Forum: Customer Support

How to connect via Tor?

How to connect to OFS server via Tor network?

This should be possible via a generic solution like 'torify', but there are often application-specific caveats, hence asking.

Hi Teddy,

Thanks for your inquiry. TOR of course provides IP address obfuscation. Our goal was to provide obfuscation of IP addresses by default, whether or not a user is connecting through a service such as TOR, via a VPN, an XMPP proxy, or the like.

This is accomplished through PageKites. A PageKite has a front-end and a back-end, and works like a reverse gender-changer. User clients connect to the front-end. The back-end connects to the front-end, and forwards packets sent by the front-end to the server (what TOR calls a hidden service). The connection between user and front-end is encrypted, and so is the connection between the ends of the kite. In addition, there is also encryption end-to-end between the user's client and the server.
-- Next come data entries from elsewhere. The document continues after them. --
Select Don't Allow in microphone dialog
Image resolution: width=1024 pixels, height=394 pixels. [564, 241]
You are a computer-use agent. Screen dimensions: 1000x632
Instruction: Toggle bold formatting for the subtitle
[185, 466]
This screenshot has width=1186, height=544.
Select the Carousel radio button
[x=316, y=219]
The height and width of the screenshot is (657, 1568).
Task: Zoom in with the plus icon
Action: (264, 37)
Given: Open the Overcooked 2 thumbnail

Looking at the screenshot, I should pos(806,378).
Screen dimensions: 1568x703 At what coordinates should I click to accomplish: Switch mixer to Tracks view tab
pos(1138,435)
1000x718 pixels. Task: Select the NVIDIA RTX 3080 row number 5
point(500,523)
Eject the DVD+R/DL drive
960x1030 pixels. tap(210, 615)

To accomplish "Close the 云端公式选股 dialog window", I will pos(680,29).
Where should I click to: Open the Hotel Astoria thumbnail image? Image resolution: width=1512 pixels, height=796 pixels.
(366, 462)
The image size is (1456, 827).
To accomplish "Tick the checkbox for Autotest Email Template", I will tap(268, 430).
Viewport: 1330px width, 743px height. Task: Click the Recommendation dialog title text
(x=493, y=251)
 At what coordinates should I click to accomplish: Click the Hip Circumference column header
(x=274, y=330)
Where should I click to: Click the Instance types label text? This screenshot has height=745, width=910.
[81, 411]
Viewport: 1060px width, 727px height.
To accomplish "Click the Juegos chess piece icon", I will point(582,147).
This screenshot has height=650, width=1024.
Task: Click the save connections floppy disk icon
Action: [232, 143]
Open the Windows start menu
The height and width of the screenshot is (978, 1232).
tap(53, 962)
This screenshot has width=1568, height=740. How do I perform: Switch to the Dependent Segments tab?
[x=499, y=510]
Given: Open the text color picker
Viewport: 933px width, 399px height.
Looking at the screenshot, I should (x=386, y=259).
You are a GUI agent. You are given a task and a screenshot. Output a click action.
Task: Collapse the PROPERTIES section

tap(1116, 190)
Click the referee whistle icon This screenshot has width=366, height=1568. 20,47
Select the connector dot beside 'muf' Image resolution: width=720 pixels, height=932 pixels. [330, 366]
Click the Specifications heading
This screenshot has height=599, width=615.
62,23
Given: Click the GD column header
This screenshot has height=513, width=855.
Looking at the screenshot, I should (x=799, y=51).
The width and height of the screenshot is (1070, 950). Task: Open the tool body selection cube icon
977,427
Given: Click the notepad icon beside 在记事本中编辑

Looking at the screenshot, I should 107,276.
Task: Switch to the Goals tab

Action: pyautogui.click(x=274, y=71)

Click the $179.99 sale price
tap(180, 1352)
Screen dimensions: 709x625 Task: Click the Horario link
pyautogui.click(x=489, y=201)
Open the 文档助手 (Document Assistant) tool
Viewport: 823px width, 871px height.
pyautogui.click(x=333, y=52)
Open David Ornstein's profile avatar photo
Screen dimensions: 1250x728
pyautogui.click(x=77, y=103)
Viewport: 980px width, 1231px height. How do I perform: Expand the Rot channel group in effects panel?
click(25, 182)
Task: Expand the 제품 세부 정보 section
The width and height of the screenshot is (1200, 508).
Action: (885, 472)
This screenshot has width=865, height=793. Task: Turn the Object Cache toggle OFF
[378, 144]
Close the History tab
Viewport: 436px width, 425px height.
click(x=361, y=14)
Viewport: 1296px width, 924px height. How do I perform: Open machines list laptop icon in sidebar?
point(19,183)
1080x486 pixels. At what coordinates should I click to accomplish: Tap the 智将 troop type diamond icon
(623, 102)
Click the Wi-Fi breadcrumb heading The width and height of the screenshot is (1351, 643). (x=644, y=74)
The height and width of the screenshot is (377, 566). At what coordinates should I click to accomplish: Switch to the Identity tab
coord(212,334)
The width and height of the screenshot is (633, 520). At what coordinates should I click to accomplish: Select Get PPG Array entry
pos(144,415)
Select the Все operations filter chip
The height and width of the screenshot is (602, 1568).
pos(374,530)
As a result of this architecture:

  • The user's IP address is only seen by the PageKite front-end. The server being connected to cannot see it (as with TOR).
  • The PageKite front-end does not know the IP address of the server.
  • The PageKite front-end does not even contain the IP address of the back-end, because the connection is established from back to front using a configured keypair.
  • Neither end of the PageKite can decrypt user traffic (as with TOR relay nodes).
  • In fact, the server does not have any public-facing IP addresses (unlike a .onion server). The only public IPs are on the front-ends.

So it's impossible for the server to determine the client's IP, and vice versa. We believe this is actually more secure than using TOR, and accomplishes the same objective.

Now, if on top of that you wish to add more indirection, then you would need to insert it between your computer and the PageKite front-end. These available front-ends are listed in the client in the Connection menu. If you established a route through a VPN or through TOR to those host:port combinations, you would then have an additional level of protection.

Hope this helps!

With regard to the Connections menu, it exists in the webapp clients. In the SVSpark app, it exists via the gateway drop-down list on the front/login page.